__Directions for this task__. All lines from the one containing "Instruction: Click the Oil" to the end of the entries below must be output exactly, and no other lines.

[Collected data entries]
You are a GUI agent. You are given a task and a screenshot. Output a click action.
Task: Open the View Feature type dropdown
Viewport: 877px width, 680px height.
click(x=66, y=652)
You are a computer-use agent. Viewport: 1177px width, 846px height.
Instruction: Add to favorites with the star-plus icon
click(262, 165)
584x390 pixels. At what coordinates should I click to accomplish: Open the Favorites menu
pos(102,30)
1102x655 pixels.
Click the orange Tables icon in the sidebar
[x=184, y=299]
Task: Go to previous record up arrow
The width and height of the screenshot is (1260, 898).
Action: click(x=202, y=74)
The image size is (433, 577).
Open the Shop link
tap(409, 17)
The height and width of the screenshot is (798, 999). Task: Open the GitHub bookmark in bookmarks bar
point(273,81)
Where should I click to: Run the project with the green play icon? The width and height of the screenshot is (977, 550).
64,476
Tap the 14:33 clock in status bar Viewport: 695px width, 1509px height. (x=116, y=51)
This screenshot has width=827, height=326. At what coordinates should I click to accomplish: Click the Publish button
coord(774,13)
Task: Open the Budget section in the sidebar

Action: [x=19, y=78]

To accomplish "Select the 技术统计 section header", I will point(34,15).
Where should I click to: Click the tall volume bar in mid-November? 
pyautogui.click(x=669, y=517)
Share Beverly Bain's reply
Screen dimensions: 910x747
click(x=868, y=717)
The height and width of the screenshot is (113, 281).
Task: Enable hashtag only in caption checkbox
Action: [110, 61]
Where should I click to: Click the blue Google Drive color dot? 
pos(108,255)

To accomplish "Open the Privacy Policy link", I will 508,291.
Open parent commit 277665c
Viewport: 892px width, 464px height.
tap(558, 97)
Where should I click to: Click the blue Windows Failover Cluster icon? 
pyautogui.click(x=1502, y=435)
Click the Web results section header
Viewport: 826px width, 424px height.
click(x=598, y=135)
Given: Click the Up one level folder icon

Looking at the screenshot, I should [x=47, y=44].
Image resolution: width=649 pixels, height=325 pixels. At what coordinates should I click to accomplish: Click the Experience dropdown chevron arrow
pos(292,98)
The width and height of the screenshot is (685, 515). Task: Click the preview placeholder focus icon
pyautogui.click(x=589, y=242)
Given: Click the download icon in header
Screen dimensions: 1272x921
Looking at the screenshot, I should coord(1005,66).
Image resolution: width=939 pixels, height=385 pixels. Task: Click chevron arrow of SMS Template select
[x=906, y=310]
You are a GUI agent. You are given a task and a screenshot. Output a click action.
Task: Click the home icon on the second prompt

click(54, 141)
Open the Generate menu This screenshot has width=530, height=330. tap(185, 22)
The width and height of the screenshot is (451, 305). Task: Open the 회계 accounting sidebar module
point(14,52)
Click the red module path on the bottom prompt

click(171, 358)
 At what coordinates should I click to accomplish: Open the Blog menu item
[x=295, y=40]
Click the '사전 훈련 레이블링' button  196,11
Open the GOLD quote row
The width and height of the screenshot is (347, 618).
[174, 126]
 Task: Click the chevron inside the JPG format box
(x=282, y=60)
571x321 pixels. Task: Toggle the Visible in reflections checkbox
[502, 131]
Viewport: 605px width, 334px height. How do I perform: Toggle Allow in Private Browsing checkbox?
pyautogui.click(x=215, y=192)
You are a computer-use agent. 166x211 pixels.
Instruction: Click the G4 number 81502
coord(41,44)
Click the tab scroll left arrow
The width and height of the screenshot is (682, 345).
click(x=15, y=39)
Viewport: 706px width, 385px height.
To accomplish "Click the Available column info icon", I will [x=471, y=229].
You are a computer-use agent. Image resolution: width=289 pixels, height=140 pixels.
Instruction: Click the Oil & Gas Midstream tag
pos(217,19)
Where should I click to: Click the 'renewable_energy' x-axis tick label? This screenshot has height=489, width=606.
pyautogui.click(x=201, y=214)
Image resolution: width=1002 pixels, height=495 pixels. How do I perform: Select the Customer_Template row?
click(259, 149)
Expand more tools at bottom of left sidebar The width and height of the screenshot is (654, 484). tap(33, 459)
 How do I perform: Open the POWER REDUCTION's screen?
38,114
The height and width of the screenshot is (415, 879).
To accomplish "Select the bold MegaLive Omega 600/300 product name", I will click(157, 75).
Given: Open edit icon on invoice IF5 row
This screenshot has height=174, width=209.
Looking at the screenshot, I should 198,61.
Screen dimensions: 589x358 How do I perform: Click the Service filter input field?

__Exercise response__.
Instruction: Click the Oil & Gas Midstream tag
pos(217,19)
Where should I click to: Click the 'renewable_energy' x-axis tick label? This screenshot has height=489, width=606.
pyautogui.click(x=201, y=214)
Image resolution: width=1002 pixels, height=495 pixels. How do I perform: Select the Customer_Template row?
click(259, 149)
Expand more tools at bottom of left sidebar The width and height of the screenshot is (654, 484). tap(33, 459)
 How do I perform: Open the POWER REDUCTION's screen?
38,114
The height and width of the screenshot is (415, 879).
To accomplish "Select the bold MegaLive Omega 600/300 product name", I will click(157, 75).
Given: Open edit icon on invoice IF5 row
This screenshot has height=174, width=209.
Looking at the screenshot, I should 198,61.
Screen dimensions: 589x358 How do I perform: Click the Service filter input field?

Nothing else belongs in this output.